## EXERCISE INSTRUCTIONS
A – In the recovery passage, change "foundation" to "base" and give the passage again, beginning at the words "Finally, Step 9" and stopping after "and confidence builder.".
B – Go on with the passage about Steps 9 and 10 of recovery, picking up after its final sentence.

## READING PASSAGE
Finally, Step 9 reinforces the principles of honesty, humility, and accountability essential for long-term sobriety. By facing our past and making things right, we build a solid foundation for our continued growth in recovery. The feeling of courage, facing fears, and completing the effort is a considerable reward and confidence builder.

Preparing for Step 10: Continuing the Journey

Step 9 isn’t the end of the process; it’s a stepping stone to ongoing personal growth and recovery. After making amends, we move on to Step 10, where we continue to take personal inventory and promptly admit when we’re wrong. This helps us maintain our progress and avoid repeating past mistakes. As Bill Wilson wisely noted: “We must make every effort to maintain this new attitude, for it is only by continually examining ourselves and our motives that we shall avoid slipping back into our old ways.”

Also, as we move forward, it is helpful to remember this bit of wisdom from Marcus Aurelius: “If it is not right, do not do it; if it is not true, do not say it.” If we can practice this diligently when taking our personal inventories, we can keep the clutter to a minimum. By working on Step 10 and heeding Marcus’s advice, we ensure that our positive changes become lasting habits, allowing us to continue growing and evolving in our recovery journey.

## Target position data

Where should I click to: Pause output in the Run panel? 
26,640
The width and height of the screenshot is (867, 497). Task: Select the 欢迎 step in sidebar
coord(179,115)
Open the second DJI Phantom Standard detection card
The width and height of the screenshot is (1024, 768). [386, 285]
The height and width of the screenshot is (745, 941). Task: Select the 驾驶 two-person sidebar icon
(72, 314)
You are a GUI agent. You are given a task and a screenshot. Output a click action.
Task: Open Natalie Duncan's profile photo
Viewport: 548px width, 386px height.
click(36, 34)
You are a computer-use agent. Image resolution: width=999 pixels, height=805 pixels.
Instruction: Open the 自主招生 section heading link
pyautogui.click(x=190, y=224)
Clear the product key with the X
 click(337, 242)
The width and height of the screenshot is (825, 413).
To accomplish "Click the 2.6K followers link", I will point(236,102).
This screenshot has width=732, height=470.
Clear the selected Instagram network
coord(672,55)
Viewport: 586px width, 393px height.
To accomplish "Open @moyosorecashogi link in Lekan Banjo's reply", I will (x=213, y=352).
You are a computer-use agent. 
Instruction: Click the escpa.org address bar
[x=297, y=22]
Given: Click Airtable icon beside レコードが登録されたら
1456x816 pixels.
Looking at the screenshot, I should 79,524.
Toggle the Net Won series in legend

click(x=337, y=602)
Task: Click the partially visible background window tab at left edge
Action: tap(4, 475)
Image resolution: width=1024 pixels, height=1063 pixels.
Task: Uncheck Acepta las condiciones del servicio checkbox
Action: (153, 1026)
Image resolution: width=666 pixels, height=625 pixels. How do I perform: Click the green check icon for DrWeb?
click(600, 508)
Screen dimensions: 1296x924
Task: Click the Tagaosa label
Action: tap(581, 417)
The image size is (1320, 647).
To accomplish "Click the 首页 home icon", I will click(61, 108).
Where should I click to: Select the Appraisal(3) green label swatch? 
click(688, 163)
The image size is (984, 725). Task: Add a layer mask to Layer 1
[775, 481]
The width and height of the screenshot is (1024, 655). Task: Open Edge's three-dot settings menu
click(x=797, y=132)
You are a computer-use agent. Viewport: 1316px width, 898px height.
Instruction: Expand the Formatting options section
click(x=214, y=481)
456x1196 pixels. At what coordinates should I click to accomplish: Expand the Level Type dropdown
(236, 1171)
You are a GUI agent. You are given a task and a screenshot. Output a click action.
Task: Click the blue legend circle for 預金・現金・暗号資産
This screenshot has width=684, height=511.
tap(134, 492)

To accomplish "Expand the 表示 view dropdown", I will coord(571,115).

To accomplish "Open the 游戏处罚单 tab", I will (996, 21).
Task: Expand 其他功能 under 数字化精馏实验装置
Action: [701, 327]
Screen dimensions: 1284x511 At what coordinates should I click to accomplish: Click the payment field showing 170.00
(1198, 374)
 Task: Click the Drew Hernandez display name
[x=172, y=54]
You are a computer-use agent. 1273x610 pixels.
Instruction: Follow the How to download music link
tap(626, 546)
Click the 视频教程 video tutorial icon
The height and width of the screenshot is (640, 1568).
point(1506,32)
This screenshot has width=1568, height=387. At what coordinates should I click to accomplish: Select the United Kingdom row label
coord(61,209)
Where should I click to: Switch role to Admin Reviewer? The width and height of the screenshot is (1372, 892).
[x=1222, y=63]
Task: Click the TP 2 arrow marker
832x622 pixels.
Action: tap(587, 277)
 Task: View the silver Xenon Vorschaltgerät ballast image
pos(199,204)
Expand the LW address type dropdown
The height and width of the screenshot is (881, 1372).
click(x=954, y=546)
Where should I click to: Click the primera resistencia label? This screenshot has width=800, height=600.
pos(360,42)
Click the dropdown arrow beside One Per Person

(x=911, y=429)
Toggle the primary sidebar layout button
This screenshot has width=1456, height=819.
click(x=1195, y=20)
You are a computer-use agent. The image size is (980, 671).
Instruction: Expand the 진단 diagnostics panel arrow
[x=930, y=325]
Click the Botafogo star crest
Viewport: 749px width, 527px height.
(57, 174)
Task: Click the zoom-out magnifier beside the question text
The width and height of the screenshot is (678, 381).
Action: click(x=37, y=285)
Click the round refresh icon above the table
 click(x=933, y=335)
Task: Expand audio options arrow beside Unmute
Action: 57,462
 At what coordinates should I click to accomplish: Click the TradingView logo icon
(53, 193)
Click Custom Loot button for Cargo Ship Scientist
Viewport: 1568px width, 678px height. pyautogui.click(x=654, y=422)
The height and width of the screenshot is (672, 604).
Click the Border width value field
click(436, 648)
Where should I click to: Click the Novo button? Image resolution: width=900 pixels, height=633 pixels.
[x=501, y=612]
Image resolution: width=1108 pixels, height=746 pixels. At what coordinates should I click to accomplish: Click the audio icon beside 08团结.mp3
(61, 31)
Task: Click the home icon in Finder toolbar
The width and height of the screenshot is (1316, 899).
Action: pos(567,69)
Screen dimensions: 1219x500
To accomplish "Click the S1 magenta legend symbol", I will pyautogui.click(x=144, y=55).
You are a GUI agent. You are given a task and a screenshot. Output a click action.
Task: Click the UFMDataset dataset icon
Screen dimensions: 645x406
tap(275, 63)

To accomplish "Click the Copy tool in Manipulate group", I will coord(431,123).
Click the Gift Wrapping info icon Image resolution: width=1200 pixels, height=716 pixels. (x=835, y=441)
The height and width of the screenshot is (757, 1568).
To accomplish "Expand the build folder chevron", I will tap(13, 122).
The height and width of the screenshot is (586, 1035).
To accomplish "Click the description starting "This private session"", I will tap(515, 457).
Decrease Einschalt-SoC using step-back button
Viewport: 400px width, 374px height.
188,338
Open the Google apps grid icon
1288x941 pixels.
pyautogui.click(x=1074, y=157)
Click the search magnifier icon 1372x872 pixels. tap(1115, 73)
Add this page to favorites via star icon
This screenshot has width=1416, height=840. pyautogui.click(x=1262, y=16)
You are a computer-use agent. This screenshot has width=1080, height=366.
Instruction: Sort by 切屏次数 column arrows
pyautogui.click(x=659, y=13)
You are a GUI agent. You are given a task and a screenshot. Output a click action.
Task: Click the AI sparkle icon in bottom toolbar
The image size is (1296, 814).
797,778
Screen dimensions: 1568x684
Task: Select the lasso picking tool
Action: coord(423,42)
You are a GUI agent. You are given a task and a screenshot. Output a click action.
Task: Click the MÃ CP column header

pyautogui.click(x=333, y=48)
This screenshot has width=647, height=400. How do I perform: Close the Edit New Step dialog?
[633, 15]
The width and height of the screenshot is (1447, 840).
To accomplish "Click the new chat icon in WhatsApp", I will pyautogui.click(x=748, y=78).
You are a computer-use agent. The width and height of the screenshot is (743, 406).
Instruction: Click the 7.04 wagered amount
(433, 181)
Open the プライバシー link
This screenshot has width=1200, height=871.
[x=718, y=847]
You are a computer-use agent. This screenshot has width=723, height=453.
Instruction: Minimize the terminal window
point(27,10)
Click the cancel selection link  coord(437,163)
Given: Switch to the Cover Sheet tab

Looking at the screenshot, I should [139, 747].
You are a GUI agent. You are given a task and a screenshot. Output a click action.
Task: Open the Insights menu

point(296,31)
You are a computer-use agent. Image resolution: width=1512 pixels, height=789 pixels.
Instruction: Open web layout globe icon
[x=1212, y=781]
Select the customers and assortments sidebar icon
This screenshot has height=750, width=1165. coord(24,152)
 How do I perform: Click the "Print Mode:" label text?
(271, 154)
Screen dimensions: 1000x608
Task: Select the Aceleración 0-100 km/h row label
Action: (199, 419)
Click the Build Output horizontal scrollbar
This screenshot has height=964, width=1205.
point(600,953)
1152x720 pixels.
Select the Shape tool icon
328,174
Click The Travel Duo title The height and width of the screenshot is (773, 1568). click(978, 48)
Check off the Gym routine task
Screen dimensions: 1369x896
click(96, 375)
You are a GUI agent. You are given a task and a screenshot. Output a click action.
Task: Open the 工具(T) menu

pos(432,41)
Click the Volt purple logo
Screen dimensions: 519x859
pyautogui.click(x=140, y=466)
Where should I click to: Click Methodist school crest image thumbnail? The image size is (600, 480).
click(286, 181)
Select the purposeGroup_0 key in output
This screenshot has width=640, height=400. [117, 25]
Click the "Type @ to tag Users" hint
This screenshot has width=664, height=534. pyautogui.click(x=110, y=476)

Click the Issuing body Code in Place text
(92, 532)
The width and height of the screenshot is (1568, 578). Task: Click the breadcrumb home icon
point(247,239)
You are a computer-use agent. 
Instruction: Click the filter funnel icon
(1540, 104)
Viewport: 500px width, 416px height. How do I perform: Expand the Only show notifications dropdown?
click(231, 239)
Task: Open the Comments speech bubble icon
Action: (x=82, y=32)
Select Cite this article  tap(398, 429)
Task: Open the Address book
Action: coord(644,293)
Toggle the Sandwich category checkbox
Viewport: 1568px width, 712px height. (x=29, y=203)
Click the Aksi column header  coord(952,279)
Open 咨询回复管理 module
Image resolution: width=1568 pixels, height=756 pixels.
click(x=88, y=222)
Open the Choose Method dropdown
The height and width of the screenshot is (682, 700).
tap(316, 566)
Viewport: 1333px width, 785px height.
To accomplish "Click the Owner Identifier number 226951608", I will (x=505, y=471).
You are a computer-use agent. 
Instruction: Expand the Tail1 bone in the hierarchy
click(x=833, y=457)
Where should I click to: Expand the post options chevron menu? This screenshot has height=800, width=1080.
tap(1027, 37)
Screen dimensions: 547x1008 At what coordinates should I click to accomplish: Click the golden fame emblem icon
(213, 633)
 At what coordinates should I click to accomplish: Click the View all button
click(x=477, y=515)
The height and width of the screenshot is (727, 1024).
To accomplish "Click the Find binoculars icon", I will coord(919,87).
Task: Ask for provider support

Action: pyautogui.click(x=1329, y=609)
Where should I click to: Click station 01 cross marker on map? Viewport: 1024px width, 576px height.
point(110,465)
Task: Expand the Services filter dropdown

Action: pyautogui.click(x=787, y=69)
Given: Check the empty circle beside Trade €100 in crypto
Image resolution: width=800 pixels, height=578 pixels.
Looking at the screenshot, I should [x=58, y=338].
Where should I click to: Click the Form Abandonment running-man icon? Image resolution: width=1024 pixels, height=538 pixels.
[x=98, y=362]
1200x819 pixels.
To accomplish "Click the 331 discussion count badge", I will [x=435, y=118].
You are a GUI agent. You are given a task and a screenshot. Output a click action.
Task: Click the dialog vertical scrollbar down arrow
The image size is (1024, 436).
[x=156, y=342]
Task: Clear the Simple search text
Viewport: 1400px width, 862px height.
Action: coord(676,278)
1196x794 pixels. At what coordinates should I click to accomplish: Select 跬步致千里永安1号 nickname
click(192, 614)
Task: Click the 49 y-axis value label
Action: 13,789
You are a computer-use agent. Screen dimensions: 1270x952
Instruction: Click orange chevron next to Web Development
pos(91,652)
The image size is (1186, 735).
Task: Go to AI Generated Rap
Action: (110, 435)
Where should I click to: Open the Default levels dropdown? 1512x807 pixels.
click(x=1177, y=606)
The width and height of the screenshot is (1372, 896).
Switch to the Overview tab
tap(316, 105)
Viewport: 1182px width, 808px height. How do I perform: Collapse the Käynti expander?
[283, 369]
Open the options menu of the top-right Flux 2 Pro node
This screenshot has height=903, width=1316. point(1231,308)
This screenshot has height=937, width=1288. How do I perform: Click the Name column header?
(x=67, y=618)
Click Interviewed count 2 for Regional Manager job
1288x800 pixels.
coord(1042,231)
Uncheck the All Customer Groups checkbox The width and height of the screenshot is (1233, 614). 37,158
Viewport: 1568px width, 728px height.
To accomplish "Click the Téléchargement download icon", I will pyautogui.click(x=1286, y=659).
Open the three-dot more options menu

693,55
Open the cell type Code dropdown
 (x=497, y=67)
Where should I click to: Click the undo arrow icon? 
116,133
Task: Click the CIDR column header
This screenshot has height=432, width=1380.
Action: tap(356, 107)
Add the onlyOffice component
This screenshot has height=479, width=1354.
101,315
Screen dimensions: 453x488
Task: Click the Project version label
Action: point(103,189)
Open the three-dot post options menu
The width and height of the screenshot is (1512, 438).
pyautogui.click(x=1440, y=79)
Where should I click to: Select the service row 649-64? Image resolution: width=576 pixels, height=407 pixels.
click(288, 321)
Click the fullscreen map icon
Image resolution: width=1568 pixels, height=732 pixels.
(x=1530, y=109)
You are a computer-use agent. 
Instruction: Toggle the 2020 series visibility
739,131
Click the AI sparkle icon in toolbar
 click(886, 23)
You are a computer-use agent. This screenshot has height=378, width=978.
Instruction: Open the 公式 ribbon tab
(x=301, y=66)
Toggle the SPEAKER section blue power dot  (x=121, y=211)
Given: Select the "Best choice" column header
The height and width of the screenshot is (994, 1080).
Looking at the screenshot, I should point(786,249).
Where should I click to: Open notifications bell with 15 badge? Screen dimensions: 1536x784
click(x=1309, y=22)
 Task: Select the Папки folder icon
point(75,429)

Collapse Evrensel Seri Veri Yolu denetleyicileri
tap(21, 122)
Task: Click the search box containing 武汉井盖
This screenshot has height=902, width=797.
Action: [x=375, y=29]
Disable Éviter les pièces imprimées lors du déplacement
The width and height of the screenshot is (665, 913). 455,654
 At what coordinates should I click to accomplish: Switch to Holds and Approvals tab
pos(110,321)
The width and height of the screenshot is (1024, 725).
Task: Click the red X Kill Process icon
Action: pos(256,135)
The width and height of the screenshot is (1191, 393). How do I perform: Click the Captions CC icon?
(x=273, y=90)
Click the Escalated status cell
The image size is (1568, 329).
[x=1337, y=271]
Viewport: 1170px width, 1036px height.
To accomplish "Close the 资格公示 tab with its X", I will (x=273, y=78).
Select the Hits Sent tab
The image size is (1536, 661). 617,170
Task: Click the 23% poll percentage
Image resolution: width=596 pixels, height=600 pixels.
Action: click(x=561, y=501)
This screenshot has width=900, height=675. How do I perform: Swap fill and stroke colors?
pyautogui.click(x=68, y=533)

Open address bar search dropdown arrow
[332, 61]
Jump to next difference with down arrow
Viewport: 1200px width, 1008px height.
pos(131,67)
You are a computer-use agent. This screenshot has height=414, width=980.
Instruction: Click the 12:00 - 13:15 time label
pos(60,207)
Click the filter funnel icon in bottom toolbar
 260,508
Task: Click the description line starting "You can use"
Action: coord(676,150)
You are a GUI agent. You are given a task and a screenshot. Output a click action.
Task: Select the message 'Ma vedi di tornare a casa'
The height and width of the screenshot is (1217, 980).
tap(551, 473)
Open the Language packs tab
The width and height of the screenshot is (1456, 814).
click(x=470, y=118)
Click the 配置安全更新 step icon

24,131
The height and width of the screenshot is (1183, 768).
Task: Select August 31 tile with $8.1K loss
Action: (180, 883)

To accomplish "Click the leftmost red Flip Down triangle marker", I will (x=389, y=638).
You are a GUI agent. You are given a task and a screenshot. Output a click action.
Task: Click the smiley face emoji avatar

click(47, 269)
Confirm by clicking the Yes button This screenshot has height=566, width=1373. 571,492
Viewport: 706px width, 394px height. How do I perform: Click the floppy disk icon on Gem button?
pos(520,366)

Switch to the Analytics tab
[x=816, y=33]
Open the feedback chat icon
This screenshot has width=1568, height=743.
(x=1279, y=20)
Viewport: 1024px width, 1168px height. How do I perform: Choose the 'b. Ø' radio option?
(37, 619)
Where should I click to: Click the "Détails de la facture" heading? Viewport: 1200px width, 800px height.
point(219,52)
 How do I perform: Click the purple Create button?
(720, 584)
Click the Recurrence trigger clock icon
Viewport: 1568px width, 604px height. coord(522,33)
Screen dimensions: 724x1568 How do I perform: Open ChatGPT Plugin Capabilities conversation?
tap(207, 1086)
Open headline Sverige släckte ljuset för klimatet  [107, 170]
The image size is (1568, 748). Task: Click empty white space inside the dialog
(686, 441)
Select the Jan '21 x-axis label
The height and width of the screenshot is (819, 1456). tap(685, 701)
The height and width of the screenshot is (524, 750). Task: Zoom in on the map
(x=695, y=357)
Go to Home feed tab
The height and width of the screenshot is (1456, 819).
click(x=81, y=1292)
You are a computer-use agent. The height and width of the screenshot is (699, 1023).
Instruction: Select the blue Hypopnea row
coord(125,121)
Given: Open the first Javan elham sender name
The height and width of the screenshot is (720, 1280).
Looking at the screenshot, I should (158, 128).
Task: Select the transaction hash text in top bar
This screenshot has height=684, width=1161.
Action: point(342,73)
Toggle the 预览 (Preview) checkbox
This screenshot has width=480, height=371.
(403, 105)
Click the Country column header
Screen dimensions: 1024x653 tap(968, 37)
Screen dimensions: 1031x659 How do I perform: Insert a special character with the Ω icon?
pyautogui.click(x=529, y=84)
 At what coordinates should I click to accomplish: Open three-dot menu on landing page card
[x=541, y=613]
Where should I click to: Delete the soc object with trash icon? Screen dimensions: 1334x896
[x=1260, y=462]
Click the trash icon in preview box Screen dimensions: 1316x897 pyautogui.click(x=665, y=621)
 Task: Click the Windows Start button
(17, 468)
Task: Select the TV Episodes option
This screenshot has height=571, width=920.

## EXPECTED ANSWERS
A –
Finally, Step 9 reinforces the principles of honesty, humility, and accountability essential for long-term sobriety. By facing our past and making things right, we build a solid base for our continued growth in recovery. The feeling of courage, facing fears, and completing the effort is a considerable reward and confidence builder.

B –
Conclusion

Step 9 is a crucial part of Alcoholics Anonymous’s journey. It requires us to face our past with honesty, humility, and courage, making amends to those we’ve harmed and demonstrating our commitment to change. While this step can be challenging, it offers a path to healing, growth, and inner peace.

For the Stoic philosophers, making amends wasn’t a ritualized process but an aspect of living a virtuous life by recognizing errors, taking responsibility, and acting justly moving forward. Their teachings align well with making amends in recovery by focusing on personal growth and striving for a better way of being.

As we work the 9th step, we learn to let go of guilt, shame, and resentment, creating space for forgiveness, understanding, and compassion. This process helps repair our relationships with others and allows us to heal and grow as individuals. Bill Wilson’s words offer a powerful reminder of the importance of Step 9: “The willingness to do this Step entirely separates the men from the boys.”

By taking the 9th, we demonstrate our readiness to embrace a new way of living, free from the burdens of the past. It’s a journey of courage, honesty, and transformation that brings us closer to the person we aspire to be – a person capable of making things right and building a life of integrity, humility, and compassion.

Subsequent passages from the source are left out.